Privatising public space - and the gleeful, unctuous participation in this of those who should be the conscience of the city! A few days ago, a heritage mall on the Bypass was the venue of a performance of Macbeth by the troupe of a well-known theatre personality from Bombay. This was an invitation-only event by the private builder who had been given valuable public land for this private mall. A darbar for the city’s elite, by a new maharaja, a maharaja enabled by a communist party in govt, in the democratic republic of India. How great the invitees must have felt, and what esteem they must have held themselves in as they basked in their elite-hood. The theatre man honoured the builder for being “a patron of the arts”. Yes, a kind of art, which necessarily despises common people and their basic needs.

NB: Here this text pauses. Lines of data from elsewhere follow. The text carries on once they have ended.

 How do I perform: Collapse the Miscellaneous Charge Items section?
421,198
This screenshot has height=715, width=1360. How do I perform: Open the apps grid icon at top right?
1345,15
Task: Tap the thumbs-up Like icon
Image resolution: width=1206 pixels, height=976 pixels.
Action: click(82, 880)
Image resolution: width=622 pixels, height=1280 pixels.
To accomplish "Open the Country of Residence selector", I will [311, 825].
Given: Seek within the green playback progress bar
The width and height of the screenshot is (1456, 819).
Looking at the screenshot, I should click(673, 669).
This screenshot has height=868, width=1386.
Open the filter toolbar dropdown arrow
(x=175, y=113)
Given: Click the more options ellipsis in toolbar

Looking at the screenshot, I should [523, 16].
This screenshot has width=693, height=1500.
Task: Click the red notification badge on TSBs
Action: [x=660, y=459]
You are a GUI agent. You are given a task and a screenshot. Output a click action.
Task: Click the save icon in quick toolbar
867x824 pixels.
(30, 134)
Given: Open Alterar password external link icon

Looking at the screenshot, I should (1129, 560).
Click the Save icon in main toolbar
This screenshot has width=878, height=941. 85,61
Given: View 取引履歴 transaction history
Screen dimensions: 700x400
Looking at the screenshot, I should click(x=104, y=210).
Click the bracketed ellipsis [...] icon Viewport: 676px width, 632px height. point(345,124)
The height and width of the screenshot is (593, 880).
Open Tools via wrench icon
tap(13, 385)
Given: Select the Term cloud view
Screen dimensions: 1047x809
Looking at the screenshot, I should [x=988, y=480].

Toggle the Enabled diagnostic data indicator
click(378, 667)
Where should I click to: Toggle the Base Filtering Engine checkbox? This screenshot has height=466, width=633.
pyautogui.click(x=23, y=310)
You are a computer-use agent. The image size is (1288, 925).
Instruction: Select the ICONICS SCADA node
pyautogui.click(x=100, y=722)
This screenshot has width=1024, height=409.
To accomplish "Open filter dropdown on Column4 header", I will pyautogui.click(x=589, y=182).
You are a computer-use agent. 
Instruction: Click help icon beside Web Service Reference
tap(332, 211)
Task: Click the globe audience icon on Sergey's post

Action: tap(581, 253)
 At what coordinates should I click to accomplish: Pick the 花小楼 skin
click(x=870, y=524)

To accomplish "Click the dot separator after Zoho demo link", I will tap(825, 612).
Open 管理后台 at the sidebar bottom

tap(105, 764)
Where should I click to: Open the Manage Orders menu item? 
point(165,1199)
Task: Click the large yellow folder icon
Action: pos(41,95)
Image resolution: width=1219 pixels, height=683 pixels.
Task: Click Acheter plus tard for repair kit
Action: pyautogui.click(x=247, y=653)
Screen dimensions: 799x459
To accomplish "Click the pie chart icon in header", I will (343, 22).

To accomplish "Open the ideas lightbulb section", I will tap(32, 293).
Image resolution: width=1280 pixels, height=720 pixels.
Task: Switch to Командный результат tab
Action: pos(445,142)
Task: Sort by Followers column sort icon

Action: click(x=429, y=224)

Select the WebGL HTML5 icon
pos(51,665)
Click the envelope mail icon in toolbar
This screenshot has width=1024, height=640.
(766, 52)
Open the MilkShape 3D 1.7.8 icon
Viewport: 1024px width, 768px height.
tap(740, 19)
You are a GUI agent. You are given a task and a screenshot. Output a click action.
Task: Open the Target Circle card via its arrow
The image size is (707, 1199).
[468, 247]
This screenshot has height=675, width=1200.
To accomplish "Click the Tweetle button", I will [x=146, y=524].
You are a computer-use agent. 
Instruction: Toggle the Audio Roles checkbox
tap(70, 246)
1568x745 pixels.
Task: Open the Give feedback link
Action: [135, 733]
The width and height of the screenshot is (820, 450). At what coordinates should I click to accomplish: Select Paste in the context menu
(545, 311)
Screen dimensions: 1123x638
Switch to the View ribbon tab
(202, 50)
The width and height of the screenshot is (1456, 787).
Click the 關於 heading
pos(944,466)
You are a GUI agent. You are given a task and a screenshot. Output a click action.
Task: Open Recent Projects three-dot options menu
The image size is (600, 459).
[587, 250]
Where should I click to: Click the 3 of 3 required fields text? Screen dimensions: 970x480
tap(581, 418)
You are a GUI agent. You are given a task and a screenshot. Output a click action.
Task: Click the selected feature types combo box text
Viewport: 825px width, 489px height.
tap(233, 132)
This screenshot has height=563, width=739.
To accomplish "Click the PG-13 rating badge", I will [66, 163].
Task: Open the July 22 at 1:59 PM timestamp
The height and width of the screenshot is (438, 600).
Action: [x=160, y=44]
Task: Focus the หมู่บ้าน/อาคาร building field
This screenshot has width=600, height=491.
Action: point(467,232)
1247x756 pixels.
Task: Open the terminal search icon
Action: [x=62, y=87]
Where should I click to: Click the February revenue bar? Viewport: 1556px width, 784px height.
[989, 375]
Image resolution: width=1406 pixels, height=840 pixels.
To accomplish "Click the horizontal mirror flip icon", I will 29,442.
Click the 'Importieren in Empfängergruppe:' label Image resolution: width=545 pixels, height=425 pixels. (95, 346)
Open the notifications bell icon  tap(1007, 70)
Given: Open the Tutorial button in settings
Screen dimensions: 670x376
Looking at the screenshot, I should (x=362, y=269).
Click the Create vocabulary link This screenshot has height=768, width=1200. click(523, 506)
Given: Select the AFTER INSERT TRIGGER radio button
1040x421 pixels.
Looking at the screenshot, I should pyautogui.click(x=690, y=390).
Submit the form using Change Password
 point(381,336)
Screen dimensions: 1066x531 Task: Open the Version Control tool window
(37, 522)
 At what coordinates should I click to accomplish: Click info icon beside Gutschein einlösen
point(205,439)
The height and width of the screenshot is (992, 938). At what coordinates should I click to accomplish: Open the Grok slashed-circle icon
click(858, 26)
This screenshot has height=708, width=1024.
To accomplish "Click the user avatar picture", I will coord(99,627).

Criminal conspiracies to loot public space, and concerts celebrating privilege! Like the protagonist in the Hindi film Pyaasa, I want to scream:

jalaa do, jalaa do, ise bhunk daalo ye duniyaa
mere saamane se hataa lo ye duniyaa
tumhaarii hai tum hii sambhalo ye duniyaa
ye duniyaa agar mil bhii jaaye to kyaa hai

Burn down, burn down, raze this world!
Remove this world from my sight!
Its yours, you take care of it!
Even if this world is attained – so what?

A clip of this song is accessible here.


Deva said...

At the time of the ruckus over Bedi Bhavan some years ago, I had stuck my neck out and pointed out in a newspaper that it was one of the most spectacular architectural edifices in Kolkata and needed restoration and conversion rather than demolition.
Some time after this I happened to meet a Swamiji of Ramkrishna Mission, the owners of Bedi Bhavan, and asked him why they were destroying the building instead of restoring it and using it as a museum, library, guest house etc. The Swamiji was at the time involved in the restoration of Swami Vivekananda's house in North Kolkata. However, he replied that Bedi Bhavan was a fairly recent building and not really a heritage structure.
Does this mean that a heritage building has to be very old or associated with an eminent personality? Are modern buildings necessarily so bad that they cannot qualify as heritage? This is certainly not the case in other countries.
It was also reported in a paper that Bedi Bhavan had brought ill luck to all its owners. Could this also have contributed to its demolition?

Anirban said...

Dear Rama, thank you for sharing this with me. It indeed is quite frustrating to read about all this and not being able to do much.

Anonymous said...

Both the projects are good. Some people always complain.

rama said...

Hi anon, its with "aware citizens" like you that governance in India thrives! But I would'nt lose hope. Do try to educate yourself.